= Khandie Khisses =

Born (23 April) Khandie Khisses is a British burlesque performer, photographer and actor. She was consistently voted into the top 50 burlesque stars by the general public in 2009, 2010, and 2011 and 2012 and was also ranked among the top 20 UK Burlesque Performer. Additionally, she is a regular columnist for 21st Century Burlesque and Pinup America, and has contributed guest columns to Bleeding Cool.
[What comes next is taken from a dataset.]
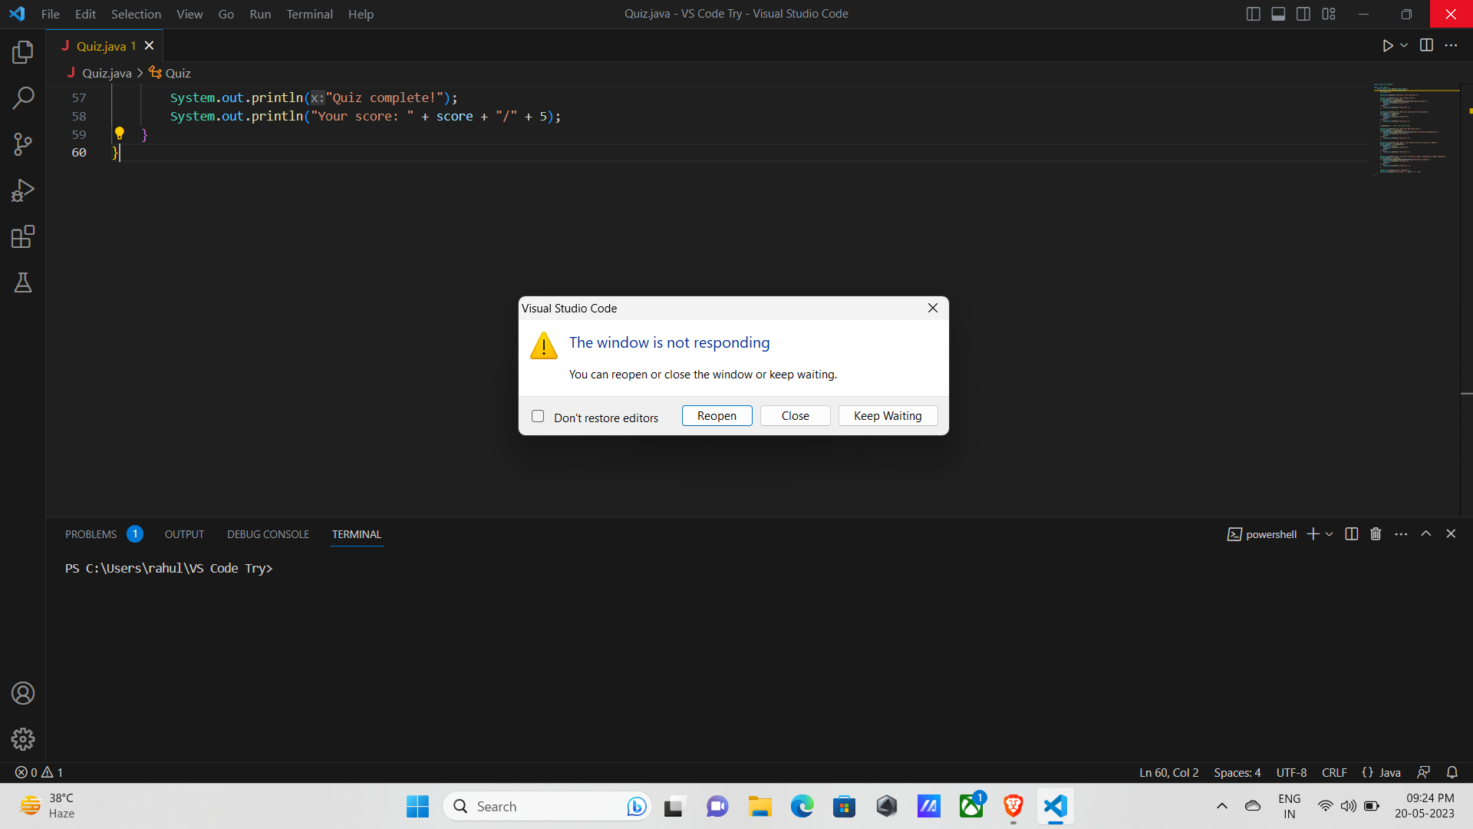Check the Don't restore editors checkbox
Viewport: 1473px width, 829px height.
tap(538, 415)
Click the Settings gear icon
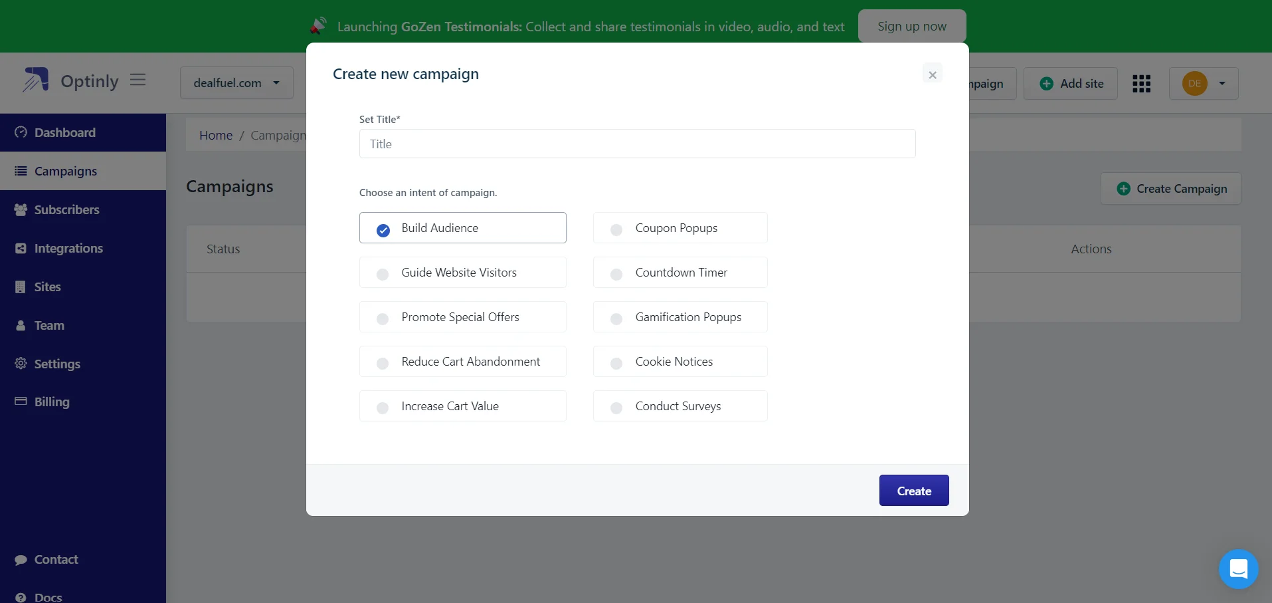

Khandie's first film, Jimmy's End, written by comic book creator Alan Moore and directed by Mitch Jenkins, was released in 2012. Her second film, 'His Heavy Heart' also written by Alan Moore and Mitch Jenkins, was set for release in Summer 2014.

==Career==
Having started her career in the Royal Air Force in 2004 before leaving to pursue a career as a glamour showgirl. Originally performing under the name 'Morning Glory' though no records of this stage name can be found, she later adopted the name 'Khandie Khisses'. Her first performance took place in late 2005, and since then, she has been invited to perform at events such as the Zandra Rhodes Fashion & Textiles Museum, The British Science Festival, Australian Burlesque Festival and the Paris Burlesque Festival.

One of her more notable performances is her underwater mermaid art installation.

An accomplished writer, her journalistic work features regular columns for burlesque industry online magazine, 21st Century Burlesque Online. She has previously written for Bleeding Cool and Coochie Crunch.